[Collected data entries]

***

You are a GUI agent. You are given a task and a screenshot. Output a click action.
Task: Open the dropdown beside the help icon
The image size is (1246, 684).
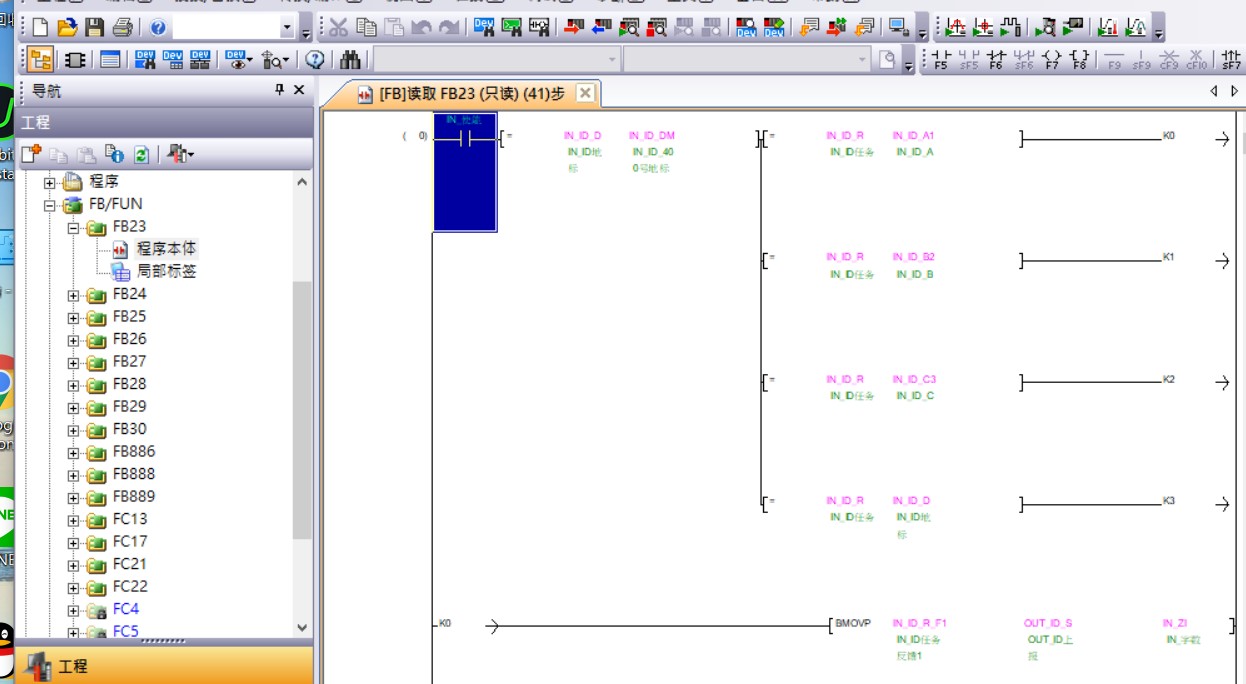pos(288,28)
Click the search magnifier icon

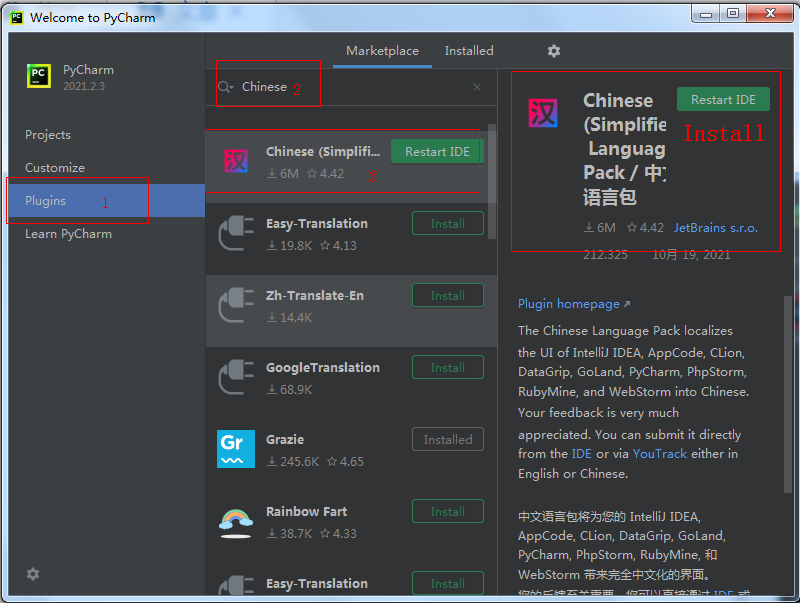coord(225,87)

***

→ What you will do
Reproduce every entry word for word, but skip any pictures.

→ Solution
You are a GUI agent. You are given a task and a screenshot. Output a click action.
Task: Open the dropdown beside the help icon
The image size is (1246, 684).
pos(288,28)
Click the search magnifier icon

coord(225,87)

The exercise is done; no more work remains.